Brooklyn Bishop DiMarcio fed up with Cuomo


New York’s Gov. Andrew Cuomo may have met his match in the Catholic Bishop of the Diocese of Brooklyn, led by Bishop Nicholas DiMarzio.

Bishop DiMarzo is asking the US Supreme Court to strike down Cuomo’s Oct. 6 executive order virtually shutting down houses of worship in areas of Brooklyn and Queens.

Cuomo’s order, which he insists is to battle China’s COVID-19, nonetheless allows pet stores, big box retailers and others to remain open.

“The diocese counters that the governor is making a value judgment that going to Target is essential, but taking communion isn’t. The diocese is right: For devout Catholics already suffering social isolation during the lockdown, finding church doors closed is soul-crushing,” writes NY Post’s Betsy McCaughey.

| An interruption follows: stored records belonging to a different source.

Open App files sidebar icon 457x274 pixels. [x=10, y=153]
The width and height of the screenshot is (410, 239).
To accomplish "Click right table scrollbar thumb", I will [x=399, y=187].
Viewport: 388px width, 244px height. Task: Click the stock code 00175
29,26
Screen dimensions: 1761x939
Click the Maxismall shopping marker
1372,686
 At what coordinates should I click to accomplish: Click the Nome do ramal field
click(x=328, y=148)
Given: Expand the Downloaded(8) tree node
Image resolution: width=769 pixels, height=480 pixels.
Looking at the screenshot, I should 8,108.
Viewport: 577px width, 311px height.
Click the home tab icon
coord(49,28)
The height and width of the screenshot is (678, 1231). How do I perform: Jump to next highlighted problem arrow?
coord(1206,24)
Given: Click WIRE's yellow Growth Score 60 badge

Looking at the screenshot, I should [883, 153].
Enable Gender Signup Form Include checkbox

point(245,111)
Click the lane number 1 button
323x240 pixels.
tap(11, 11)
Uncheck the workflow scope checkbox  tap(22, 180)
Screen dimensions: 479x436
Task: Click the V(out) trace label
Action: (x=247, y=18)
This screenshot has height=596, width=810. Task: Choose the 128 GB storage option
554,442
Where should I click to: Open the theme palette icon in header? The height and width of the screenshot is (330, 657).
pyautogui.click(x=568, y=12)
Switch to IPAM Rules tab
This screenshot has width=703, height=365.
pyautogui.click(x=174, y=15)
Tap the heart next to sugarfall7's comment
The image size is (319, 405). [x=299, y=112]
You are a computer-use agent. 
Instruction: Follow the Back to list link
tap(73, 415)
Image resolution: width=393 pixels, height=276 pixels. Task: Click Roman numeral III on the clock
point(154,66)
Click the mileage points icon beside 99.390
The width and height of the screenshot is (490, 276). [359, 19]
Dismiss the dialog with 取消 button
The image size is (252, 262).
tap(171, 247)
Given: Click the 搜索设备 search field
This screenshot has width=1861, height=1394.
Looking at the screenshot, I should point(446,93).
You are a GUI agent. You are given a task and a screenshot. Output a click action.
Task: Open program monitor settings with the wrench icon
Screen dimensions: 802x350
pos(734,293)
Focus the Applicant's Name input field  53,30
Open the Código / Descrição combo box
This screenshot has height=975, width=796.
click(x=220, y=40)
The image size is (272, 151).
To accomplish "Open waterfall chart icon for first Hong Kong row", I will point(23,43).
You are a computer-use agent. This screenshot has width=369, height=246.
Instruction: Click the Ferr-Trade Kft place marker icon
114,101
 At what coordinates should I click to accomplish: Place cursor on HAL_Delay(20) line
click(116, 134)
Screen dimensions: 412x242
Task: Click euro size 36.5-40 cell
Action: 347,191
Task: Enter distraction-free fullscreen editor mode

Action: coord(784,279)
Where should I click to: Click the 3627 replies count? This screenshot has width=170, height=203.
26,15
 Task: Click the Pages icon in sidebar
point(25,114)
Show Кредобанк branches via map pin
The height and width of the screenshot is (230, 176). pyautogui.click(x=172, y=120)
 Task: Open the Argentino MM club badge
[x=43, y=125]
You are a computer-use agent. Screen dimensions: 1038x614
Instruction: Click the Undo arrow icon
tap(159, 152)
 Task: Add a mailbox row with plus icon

Churches already now follow health safety procedures such as requiring masks, roping off every other pew and social distancing.

Even so, New York Gov. Cuomo capped the number of people in a church to 10, including massive church buildings capable of easily accommodating 1,200 people.

THIS IS NOT SCIENCE

Where’s the science here? asks McCaughey.

She goes on to report that in a lower-court hearing, Bryon Backenson, an official in the state Department of Health, testified that the ­orders targeting the houses of worship “were made in the governor’s office,” and not by his department or its epidemiologists.

Two Orthodox Jewish groups filed a similar appeal to the Supreme Court for relief, arguing that Cuomo “made it impossible” for the groups to “exercise their religious faith.”

Essentially the Court is being asked to distinguish between emergency powers granted to a goverment during a pandemic vs. the fundamental human rights guaranteed to all citizens under the U.S. Constitution.

Nowhere does the Constitution grant officials unlimited power to curb fundamental rights.

“It pains me to say this,” Justice Samuel Alito observed in a speech to the Federalist Society last week, “but in certain quarters, religious liberty is fast becoming a disfavored right.”

The Supreme Court Justice went on to indicate the kind of lawmaking by executive fiat that is occurring in states like New York “has resulted in previously unimaginable restrictions on individual liberty.”

“Americans need to demand that their legislators limit the emergency health powers being wielded by governors,” McCaughey observes. “State lawmakers need to limit their duration and scope. Some states are already doing so, including ­Michigan and Wisconsin. Unfortunately, in a one-party state like New York, there’s no will to buck the governor.

“The public ends up the loser. ­Imagine if New York legislators were asked to vote on shutting down churches. They wouldn’t dare. Yet Cuomo does it with ­impunity, just the way he is shutting down restaurants and other businesses people have spent their lives building. The ultimate remedy is to return to democratic government and end the reign of these petty tyrants.”

Betsy McCaughey is a former lieutenant governor of New York.